If anyone of Mami’s Maniacs would like to send trinkets, Starbucks gift cards or nail polish:
Mami Maisonet
5960 S Land Park #222
Sacramento, CA 95822
If you want to contribute to this artist in residence, mami’s f’ing expensive ass burgers or Dollar Tree visits:
We got Nuevo Frida the other weekend. They dropped her off one weekend evening. She’s white and we changed her name from Frida to Guera. I don’t even know if we can say that word anymore, actually. I don’t think we’re supposed to say “Morena” either. I won’t be driving Guera. It’s weird…I just don’t feel comfortable driving the new car after the accident. I had already walked into therapy - years ago - with the mentality (and Mami’s voice saying…) “Don’t get too happy, because when you do…”
Meaning, the universe has a way of balancing shit out. The Seinfeld “Even Steven.” Once you get too happy, the universe will quickly deal you a shit hand to humble your ass. Is it a fucked up way to live life? Probably. My therapist seems to think so. And it could possibly be damaging because it sometimes prevents you from enjoying life…a little too much. But, there are still…STILL…parts of me that blame myself for the rear ending. Residual Catholic guilt. “Could I have done something different to prevent it? Why the fuck didn’t I take the surface streets like usual? You were being so impatient that day that you just HAD to take the freeway to travel the 3 funky ass miles from Mami’s to your house.”
I don’t know.
I vowed not to drive on that part of the highway ever again. I haven’t. I also vowed not to drive on the weekends, which I have. Anyone else see a weird pattern of the driving just being totally and utterly insane?! There are HOARDS of people in every nook and cranny, it’s overwhelming. Maybe I’m hypersensitive to it now. I didn’t drive until 2012. Ok, let me clarify.
Mami did not teach me to drive. We didn’t really have any of those parent/child movie for TV moments the whites curate. My friend Laty Khamsaly, who I was living with at the time, taught me to drive when I was 17. She was 18. I got my permit shortly after and that’s when I bought my first car; a 1979 Camaro. I found it in Pennysaver and I paid $500 for it.
Woody was his name’oh. Woody was brown. Woody was long. Woody didn’t have a radio and so someone in the barrio hooked one up for me, but the wires were exposed and we would occasionally get a little shock from it. Sorry, Yoli. And Stefano. And the list of other “nameless rabble of victims.” I only had one cassette, which was gifted by a Tongan dude that was on my rugby team, and it was Bob Marley’s Legend. Every morning I would make my rounds on 29th Street, picking up whatever CRIP had $1 for gas, assuring the neighborhood that “every little thing…is gonna be alright.” Five CRIPS equaled a half-tank of gas because this is in the 90s when gas was $0.99 a gallon. Remember that?
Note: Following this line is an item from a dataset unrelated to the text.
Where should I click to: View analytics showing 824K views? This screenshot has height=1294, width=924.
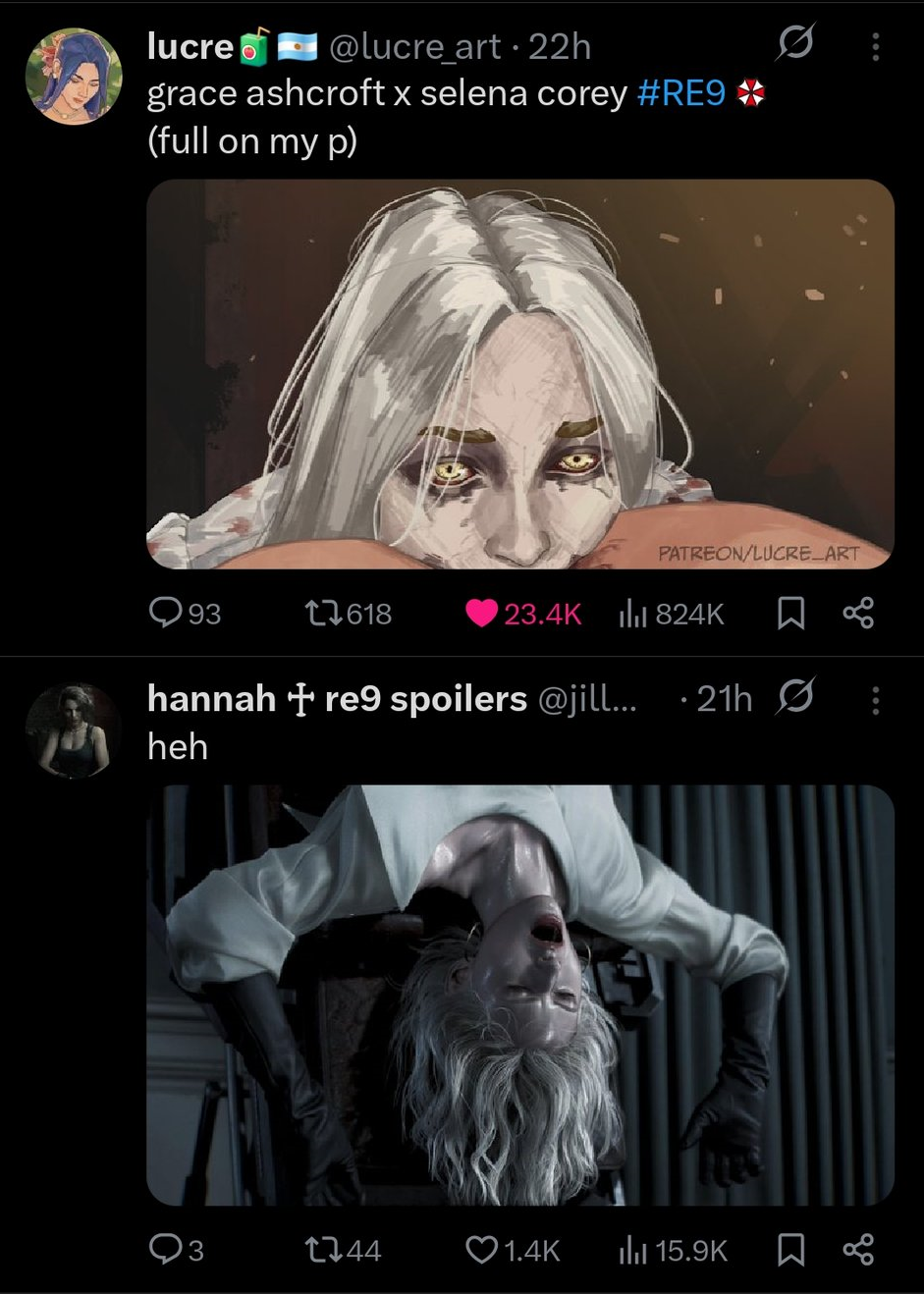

Woody wasn’t perfect. My uncle looked it over after I bought it and said, “As long as you put in a fan, you’re golden. Good buy, mija.” But, arriving to Thurgood Marshall Continuation School in Woody was a lot classier than walking from the bus stop half a mile away.
Also, have you ever seen an extremely tall and buff Tongan in the back of a Camaro? If you know what the backseats of classic Camaros look like, you know why this image is hilarious.
Did I mention I was 17? Woody didn’t last longer than a year. I never put in the fan and the car overheated on the highway while I was following the school bus on a field trip. I had a car load of people too. Of course. Woody was towed by the CHP, I paid to get him out of junkyard jail and then sold him for a few hundred bucks. I let my permit lapse, never taking the driving test to get the actual license. And it was back to public transportation and walking for the next 14-years. I was in good physical shape though.
I didn’t get my license until I turned 30. Thanks to my frenemy, Chad, who let me use his car in order to do so. I can assure you my frenemy is everything you imagine a person named Chad is like.
If the public transportation wasn’t total poo-poo, I’d go right back to it. But, facing the woes that is the Sacramento Regional Transit and DURING a pandemic is too much for my puny brain to handle. No worries though, I do have another car. Hildy. She’s not super reliable - she’s literally left me on the side of the highway twice in the last five years - which is why we even got the new car. But, I will just continue to drive my beat up, busted and unreliable Hildy. Because I ain’t fucking with Guera or the Sac RT.
"I can assure you my frenemy is everything you imagine a person named Chad is like." OMG
I look forward to these newsletters immensely. You ever write a book of these little vignettes (praying your cookbook has them) and I’ll be your biggest free press.